I just use a sharp knife- but then I generally only use it under tanks, rather than as backgrounds etc.


----------



## wezza309 (Jun 21, 2012)

here is what i have been using on mine 



plus a big saw when needed . the smaller black and yellow thing in the pic is a hotwire knife its good and was only £25 i have used all the stuff loads 

but the wire brush on the dremel is one of the best tools it just rips throught the stuff just wear goggles. glasses are not as good it gets every where so lots of space needed for the dust a bits :whistling2:


----------



## ticmike (Jun 2, 2013)

Cheers for the pic wezza, just ordered a hot wire and was looking at a dremmel in B&Q earlier on as they have 15% off at the moment, so may invest in one. 

Sent from my HTC One using Tapatalk 2


----------



## wezza309 (Jun 21, 2012)

make sure you get one with adjustable speed and the long attachment make life alot easier i find i have used all my stuff the hot wire can be slow but a lot quicker on polystyrene but its neat finish


----------



## NickBenger (Nov 18, 2010)

my_shed said:


> You can make your own hot wire cutter by taking the tip out of a soldering iron and put a loop of copper wire in its place. Alternatively the above options work well, *or even use your hands and fingernails, this is what I often do
> *
> Dave


:gasp: Are you some kind of Animal!? Do you eat like this? 

How Animals Eat Their Food - YouTube




Hahaha just kidding :lol2:


----------



## my_shed (Jan 5, 2011)

NickBenger said:


> :gasp: Are you some kind of Animal!? Do you eat like this?
> 
> How Animals Eat Their Food - YouTube
> 
> ...


I don't......but will from now  I didn't realize it was an option!
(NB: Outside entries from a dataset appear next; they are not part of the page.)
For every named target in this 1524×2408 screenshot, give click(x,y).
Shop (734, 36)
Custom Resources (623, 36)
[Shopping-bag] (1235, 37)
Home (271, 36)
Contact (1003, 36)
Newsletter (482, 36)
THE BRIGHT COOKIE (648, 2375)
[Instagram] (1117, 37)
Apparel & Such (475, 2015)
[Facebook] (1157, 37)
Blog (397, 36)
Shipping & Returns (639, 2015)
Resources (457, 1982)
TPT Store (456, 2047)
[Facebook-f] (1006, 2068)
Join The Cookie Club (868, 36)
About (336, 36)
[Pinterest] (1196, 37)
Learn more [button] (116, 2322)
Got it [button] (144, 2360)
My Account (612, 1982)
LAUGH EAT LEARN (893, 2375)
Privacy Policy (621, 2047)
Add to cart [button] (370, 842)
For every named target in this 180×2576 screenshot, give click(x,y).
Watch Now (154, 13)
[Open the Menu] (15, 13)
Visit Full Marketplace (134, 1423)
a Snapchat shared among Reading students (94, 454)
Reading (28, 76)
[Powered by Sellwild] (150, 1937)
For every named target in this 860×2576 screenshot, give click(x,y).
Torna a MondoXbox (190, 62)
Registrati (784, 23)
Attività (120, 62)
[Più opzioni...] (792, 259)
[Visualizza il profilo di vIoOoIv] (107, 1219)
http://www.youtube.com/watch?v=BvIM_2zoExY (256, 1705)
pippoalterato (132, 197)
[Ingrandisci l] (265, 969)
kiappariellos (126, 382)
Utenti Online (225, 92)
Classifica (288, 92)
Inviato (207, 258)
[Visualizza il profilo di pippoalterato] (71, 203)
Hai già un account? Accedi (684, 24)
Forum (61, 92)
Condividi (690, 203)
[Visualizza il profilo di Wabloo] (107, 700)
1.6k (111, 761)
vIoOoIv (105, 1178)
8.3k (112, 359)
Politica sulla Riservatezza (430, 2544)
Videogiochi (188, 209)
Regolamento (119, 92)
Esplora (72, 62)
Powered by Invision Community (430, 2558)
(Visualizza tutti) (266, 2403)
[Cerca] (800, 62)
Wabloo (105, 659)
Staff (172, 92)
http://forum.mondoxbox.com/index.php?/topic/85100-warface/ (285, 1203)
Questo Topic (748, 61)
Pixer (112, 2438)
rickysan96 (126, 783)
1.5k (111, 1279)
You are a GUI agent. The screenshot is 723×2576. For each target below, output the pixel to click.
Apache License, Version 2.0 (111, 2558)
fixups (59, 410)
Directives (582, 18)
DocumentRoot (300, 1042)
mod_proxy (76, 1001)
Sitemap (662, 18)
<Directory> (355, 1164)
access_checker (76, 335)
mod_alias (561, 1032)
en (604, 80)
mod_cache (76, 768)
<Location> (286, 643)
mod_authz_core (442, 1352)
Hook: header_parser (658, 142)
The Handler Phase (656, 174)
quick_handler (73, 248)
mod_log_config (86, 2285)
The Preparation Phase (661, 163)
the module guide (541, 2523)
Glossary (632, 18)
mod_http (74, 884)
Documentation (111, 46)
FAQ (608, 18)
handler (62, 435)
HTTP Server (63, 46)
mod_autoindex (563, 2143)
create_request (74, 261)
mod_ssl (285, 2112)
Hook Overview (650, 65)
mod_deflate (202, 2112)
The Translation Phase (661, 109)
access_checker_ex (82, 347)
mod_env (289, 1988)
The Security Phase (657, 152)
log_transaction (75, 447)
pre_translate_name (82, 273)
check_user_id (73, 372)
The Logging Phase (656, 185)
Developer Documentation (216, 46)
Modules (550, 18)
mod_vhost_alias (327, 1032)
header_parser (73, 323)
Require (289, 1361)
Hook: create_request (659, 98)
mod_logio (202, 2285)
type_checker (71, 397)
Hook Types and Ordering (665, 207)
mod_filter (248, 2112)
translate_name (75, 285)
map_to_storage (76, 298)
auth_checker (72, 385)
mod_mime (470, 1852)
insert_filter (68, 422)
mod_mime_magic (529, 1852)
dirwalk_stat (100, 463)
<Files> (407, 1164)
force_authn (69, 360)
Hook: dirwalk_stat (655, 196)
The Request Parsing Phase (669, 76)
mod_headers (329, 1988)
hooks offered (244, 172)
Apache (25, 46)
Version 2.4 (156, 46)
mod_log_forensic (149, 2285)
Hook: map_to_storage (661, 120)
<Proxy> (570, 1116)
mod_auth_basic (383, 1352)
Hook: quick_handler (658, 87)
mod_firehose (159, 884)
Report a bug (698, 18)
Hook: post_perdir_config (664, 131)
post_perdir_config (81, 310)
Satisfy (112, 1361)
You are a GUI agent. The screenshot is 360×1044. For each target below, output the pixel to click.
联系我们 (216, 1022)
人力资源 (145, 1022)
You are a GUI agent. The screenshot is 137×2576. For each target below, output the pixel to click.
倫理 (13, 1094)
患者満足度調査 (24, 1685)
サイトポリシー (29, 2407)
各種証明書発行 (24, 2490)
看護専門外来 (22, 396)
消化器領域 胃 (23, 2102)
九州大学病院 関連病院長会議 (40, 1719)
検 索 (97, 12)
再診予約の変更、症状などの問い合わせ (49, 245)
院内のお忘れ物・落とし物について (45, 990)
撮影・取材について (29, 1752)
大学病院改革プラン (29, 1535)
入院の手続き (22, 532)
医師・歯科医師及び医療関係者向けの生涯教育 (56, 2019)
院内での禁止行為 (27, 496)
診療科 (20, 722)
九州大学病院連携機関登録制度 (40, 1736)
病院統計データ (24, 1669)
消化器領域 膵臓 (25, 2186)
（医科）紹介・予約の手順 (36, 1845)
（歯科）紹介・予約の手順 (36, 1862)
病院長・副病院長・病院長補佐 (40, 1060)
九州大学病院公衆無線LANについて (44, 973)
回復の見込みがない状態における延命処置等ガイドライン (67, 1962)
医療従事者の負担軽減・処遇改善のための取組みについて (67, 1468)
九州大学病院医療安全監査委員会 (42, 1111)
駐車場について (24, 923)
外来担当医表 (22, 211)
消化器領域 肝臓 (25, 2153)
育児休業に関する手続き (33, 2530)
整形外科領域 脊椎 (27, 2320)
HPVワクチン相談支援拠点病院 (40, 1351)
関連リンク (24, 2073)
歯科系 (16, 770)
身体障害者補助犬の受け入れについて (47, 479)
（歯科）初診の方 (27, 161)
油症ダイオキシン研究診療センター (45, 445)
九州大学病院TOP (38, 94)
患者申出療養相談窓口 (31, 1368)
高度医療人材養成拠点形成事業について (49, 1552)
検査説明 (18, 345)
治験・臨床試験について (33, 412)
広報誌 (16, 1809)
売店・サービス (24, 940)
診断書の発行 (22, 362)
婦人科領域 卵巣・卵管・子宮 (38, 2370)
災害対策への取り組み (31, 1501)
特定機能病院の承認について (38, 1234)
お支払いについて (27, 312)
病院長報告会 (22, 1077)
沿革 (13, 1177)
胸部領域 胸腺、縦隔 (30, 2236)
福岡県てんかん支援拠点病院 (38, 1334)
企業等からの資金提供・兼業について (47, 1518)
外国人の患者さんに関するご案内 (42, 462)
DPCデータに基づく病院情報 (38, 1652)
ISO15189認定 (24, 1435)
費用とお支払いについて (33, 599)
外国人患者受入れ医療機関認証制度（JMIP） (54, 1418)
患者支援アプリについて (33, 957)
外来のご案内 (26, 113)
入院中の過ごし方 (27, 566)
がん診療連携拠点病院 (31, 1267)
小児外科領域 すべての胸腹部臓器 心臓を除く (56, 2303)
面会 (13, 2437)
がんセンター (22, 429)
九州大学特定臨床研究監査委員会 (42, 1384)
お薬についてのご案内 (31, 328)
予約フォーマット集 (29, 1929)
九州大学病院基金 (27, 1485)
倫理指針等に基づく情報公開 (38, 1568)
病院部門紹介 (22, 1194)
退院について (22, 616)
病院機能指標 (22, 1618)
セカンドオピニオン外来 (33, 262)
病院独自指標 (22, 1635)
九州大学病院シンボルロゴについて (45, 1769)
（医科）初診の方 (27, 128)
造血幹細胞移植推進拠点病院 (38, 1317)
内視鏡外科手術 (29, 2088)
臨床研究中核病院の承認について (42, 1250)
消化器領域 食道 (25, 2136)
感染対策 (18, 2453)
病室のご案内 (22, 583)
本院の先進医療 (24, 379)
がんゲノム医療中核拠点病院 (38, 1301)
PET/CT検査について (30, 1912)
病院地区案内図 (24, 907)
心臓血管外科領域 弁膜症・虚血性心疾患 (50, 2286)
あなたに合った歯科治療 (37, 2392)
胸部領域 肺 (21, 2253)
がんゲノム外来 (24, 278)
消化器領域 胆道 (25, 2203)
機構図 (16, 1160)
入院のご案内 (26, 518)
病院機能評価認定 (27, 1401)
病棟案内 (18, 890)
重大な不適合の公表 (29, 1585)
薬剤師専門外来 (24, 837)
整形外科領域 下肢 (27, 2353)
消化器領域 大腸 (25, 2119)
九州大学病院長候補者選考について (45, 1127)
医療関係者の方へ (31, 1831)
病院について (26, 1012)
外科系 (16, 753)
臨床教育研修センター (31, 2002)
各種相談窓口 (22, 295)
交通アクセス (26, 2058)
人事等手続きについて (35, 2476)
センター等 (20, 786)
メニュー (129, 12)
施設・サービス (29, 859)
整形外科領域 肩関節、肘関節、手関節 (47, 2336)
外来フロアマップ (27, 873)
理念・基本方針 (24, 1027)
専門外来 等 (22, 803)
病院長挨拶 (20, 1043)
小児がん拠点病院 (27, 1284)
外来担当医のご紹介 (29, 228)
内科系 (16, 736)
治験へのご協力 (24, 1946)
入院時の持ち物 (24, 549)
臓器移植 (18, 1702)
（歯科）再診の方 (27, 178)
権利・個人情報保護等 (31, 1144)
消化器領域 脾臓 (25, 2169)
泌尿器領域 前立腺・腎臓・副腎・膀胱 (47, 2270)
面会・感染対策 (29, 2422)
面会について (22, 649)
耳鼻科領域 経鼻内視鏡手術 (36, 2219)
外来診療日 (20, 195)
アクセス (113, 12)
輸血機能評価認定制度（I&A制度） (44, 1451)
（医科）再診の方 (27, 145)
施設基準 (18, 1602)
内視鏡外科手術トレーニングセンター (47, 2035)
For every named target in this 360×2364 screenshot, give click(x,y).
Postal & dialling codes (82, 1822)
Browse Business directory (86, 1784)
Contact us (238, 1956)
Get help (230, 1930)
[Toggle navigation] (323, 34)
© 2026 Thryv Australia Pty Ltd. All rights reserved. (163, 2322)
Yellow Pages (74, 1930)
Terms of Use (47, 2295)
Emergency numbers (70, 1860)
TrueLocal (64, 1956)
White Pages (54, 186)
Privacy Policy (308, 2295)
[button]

Lol fingernails are actually good for giving smooth water carved rock grooves and so on 


That vid is awesome!

Dave


----------



## caen (May 11, 2013)

Hi
I made a wire cutter from bits and bobs. Very easy to make and the bonus is you don’t have all that mess. You can see from the pic how it comes together. I use an old Hornby train controller for the power. This way you can adjust the power for the thickness of the wire. I used fuse wire which worked fine.


----------



## caen (May 11, 2013)

forgot to mention
always check the heat of the wire with foam and not your finger (it :censor: hurts) :gasp:


----------



## NickBenger (Nov 18, 2010)

my_shed said:


> I don't......but will from now  I didn't realize it was an option!
> 
> Lol fingernails are actually good for giving smooth water carved rock grooves and so on
> 
> ...


I know, I love that guys channel it cracks me up so much :lol2:

You're right I use my hands a lot when making backgrounds etc.


----------